Pourtant, le président a tenté jusqu'au bout de trouver une alternative au patron du MoDem. "Ils essaient encore d'éviter l'inévitable" et "de garder le pouvoir" à l’Élysée et "tout ceci va vraiment mal finir", expliquait jeudi une source proche des consultations.
-"Circonstances exceptionnelles"-
Entre Emmanuel Macron et François Bayrou, l'histoire avait plutôt mal débuté. Fin 2016, le patron du MoDem espère la victoire d'Alain Juppé à la primaire de la droite. Mais l'ancien Premier ministre est balayé par François Fillon et son programme de droite dure.
Le maire de Pau joue la montre, prépare une quatrième candidature à l’Élysée. N'a pas de mots assez durs contre l'étoile montante Emmanuel Macron, accolée aux "puissances de l'argent". Jusqu'à cette "offre d'alliance" qui renverse la table en février 2017. Assortie de "quatre exigences" pas encore toutes satisfaites sept ans plus tard.
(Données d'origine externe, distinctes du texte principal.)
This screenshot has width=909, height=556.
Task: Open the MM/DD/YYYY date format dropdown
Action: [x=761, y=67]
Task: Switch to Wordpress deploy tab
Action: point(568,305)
Si la loi de moralisation de la vie publique a bien été adoptée en 2017, et la rémunération du travail bel et bien élevée en priorité, la "véritable alternance" et les "pratiques" du pouvoir exécutif n'ont guère évolué. M. Macron, qui expliquait en avril 2017 vouloir "gouverner et non présider", prenant bien rapidement les allures d'un "hyperprésident" à la Nicolas Sarkozy, alors impitoyablement pourfendu dans un livre par François Bayrou ("Abus de pouvoir").
La proportionnelle n'a toujours pas vu le jour, pas plus que la "banque de la démocratie" voulue par le maire de Pau pour le financement des partis.
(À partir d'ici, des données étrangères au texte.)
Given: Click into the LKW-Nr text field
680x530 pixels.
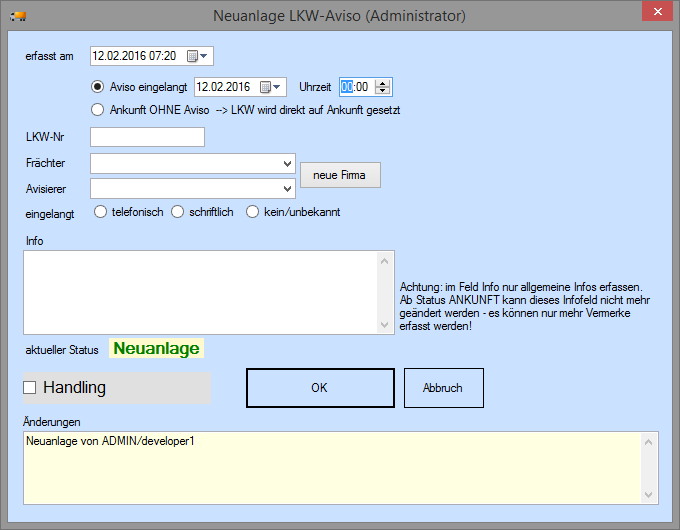Looking at the screenshot, I should pos(147,137).
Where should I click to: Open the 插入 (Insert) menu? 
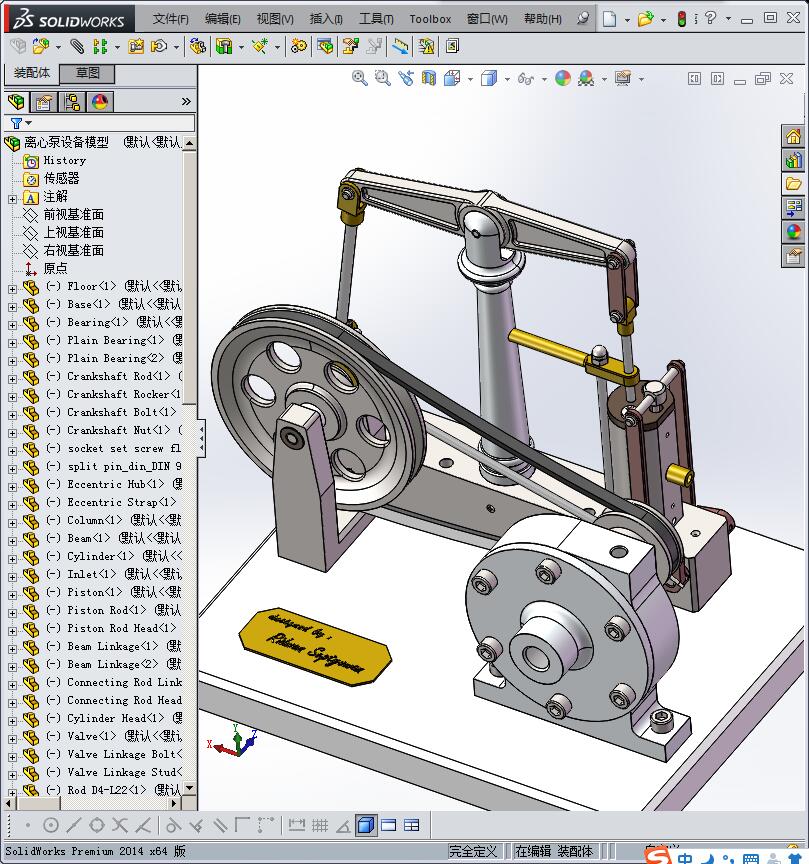point(326,19)
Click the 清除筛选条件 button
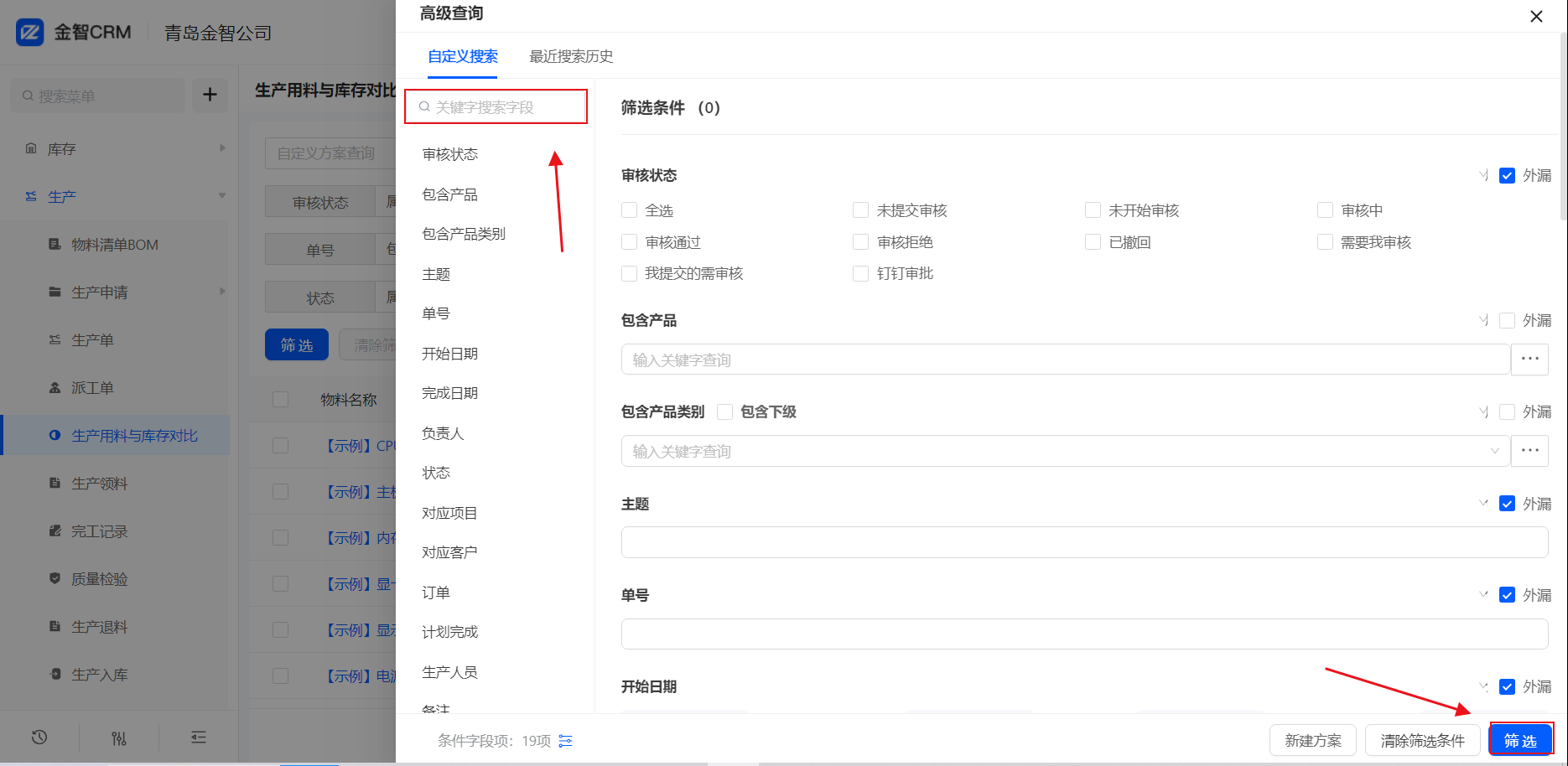Image resolution: width=1568 pixels, height=766 pixels. coord(1422,741)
Un premier accroc est survenu dès l'élection de 2017: le nouveau parti macroniste dominant n'entendait pas satisfaire les exigences du MoDem pour les investitures aux législatives. Casus belli ! Le jour de l'investiture à l’Élysée, François Bayrou et Richard Ferrand, très proche du président, faillirent en venir aux mains.
Pendant des années, le MoDem a pris son mal en patience, confronté au sort peu enviable du parti allié face à l'implacable logique hégémonique du parti dominant en Ve République.
Mais François Bayrou n'a jamais renoncé à faire entendre sa petite musique, sur l'absence d'un "discours social" dès la rentrée 2017, ou plus récemment sur la réforme des retraites nécessaire mais "mal préparée, mal expliquée". Avec un point culminant: son refus bruyant d'entrer dans le gouvernement du trop jeune Premier ministre Gabriel Attal.
Ouvrir les portes de Matignon à son principal allié, le vrai avènement du macronisme ? "François disait: ça n'arrivera que s'il y a des circonstances exceptionnelles", expliquait un proche cette semaine.
En pleine crise politique, le Béarnais a enfin l'occasion de démontrer son art du "dépassement" droite-gauche, qu'il professe depuis des décennies. En gardant Bruno Retailleau (LR) au ministère de l'Intérieur ? L'option est sérieusement étudiée. En ouvrant davantage à gauche ? "Avec quelques poids lourds, vous embarquez les autres", veut croire un de ses compagnons de route.